> What is required
Set down the listing exactly as given, minus images.

> Excerpted data
---
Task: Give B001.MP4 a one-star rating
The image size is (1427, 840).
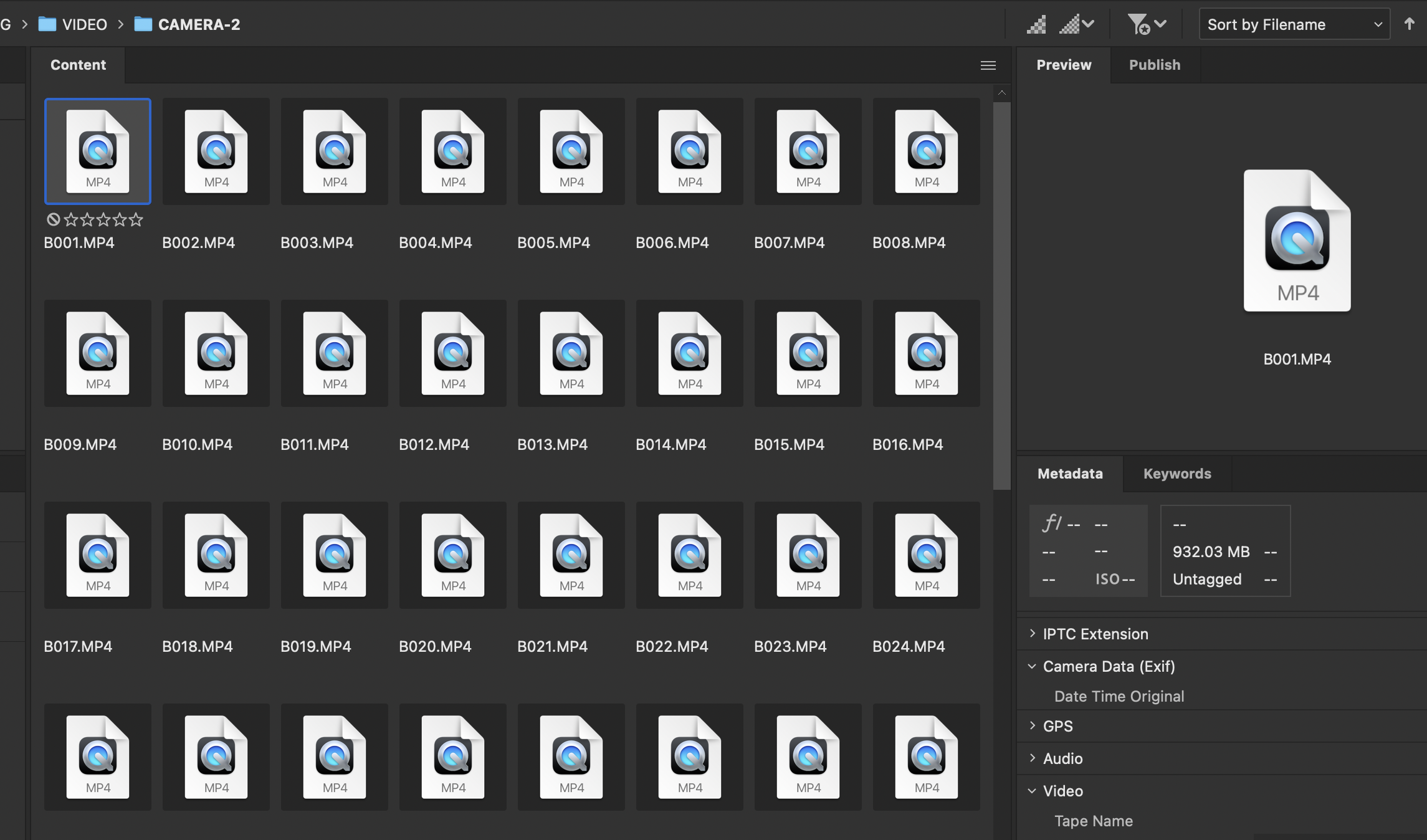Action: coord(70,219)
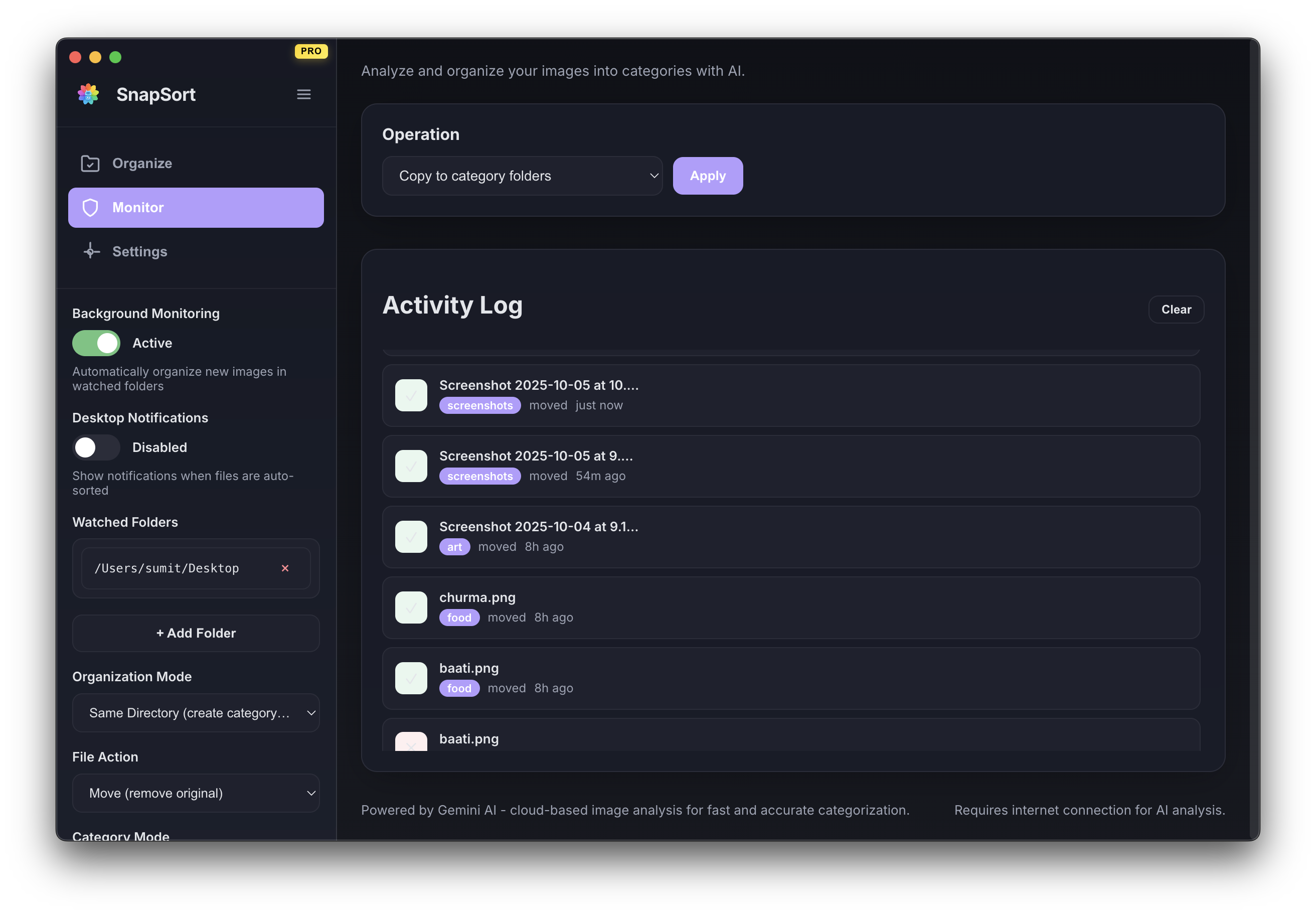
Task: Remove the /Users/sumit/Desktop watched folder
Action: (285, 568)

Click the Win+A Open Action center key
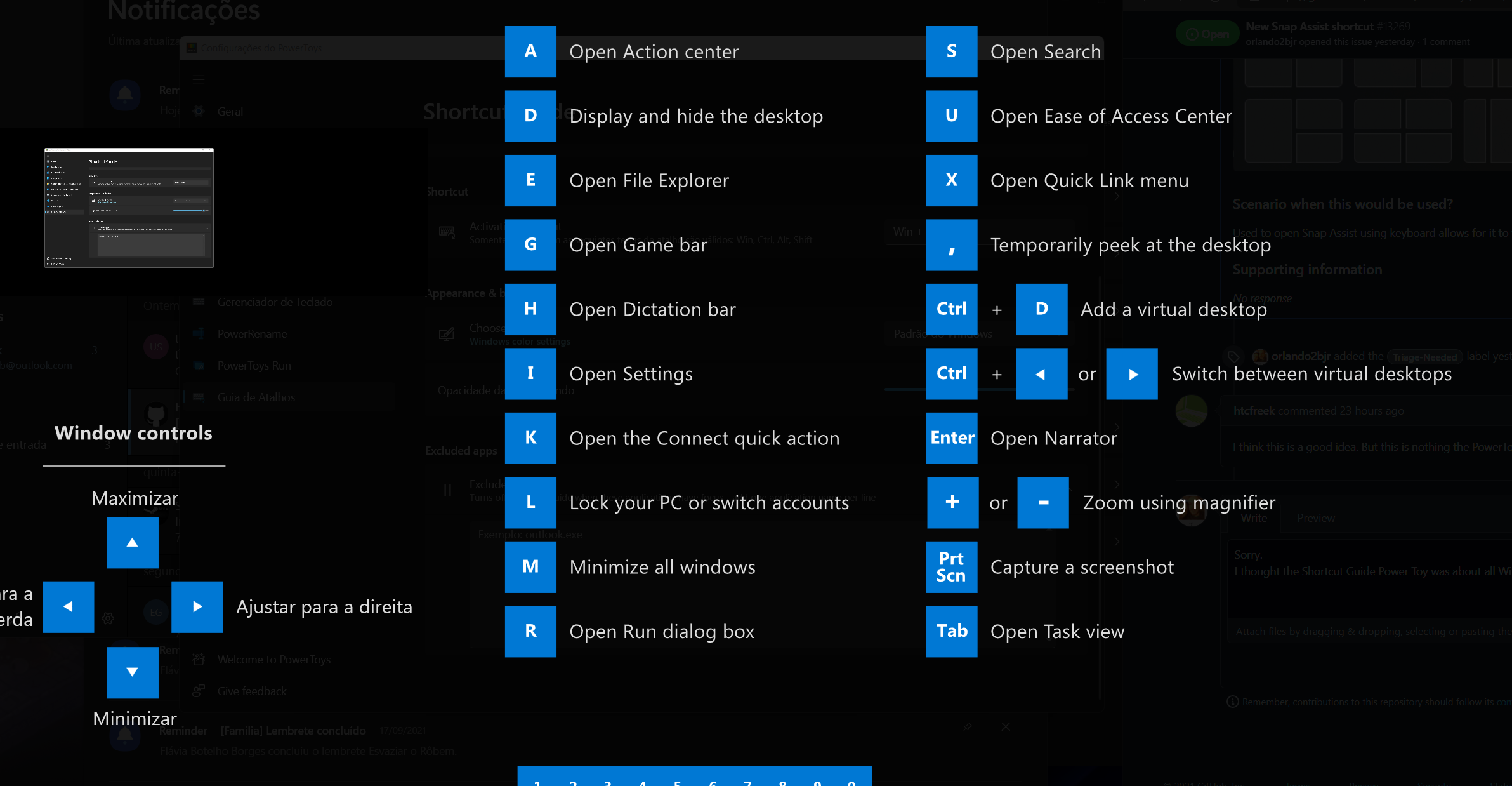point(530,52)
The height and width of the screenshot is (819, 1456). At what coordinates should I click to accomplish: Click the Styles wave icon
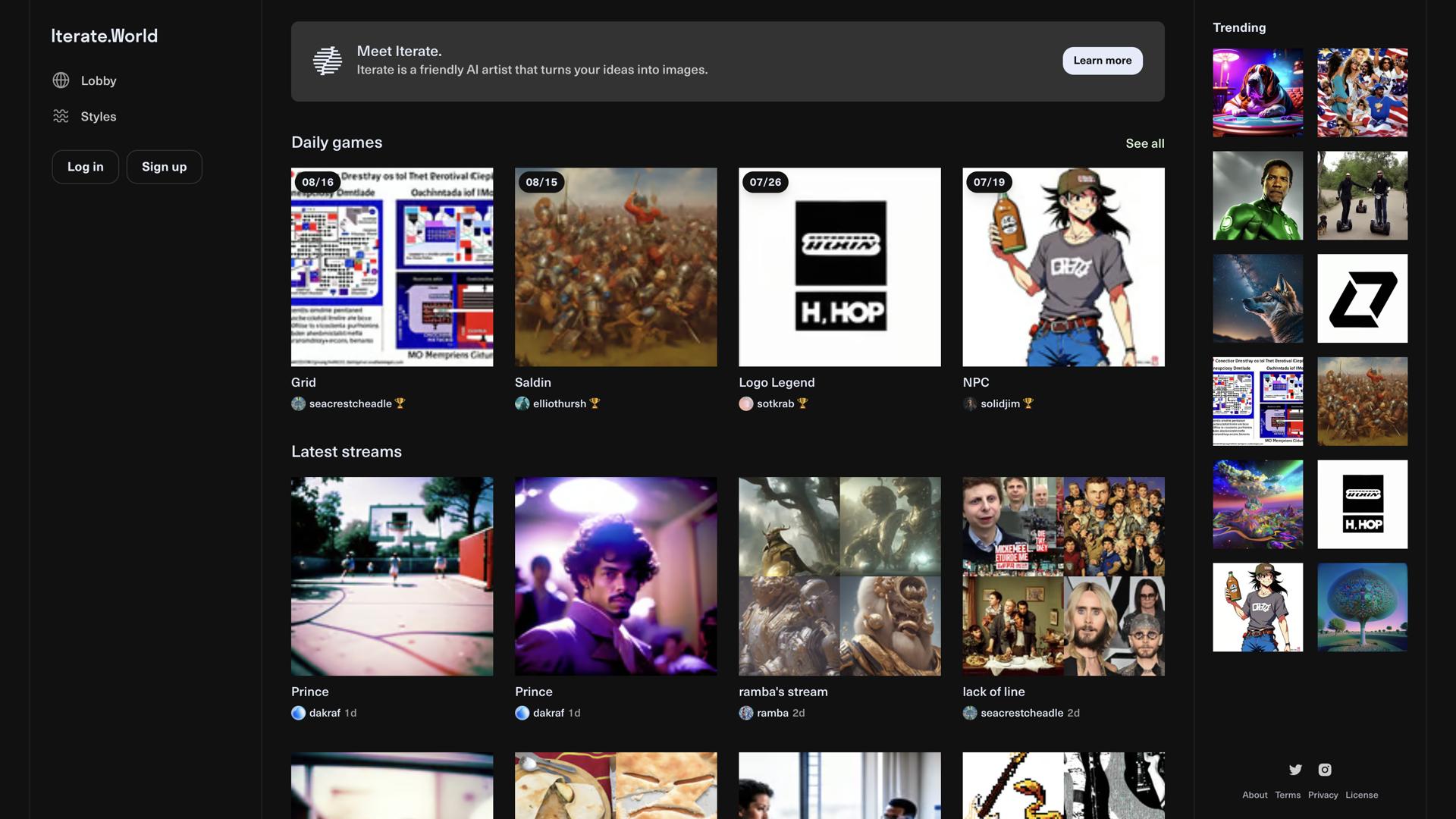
---
> Written answer
Task: Give B001.MP4 a one-star rating
The image size is (1427, 840).
Action: coord(70,219)
Task: Remove the /Users/sumit/Desktop watched folder
Action: (285, 568)

Click the Win+A Open Action center key
point(530,52)
The height and width of the screenshot is (819, 1456). At what coordinates should I click to accomplish: Click the Styles wave icon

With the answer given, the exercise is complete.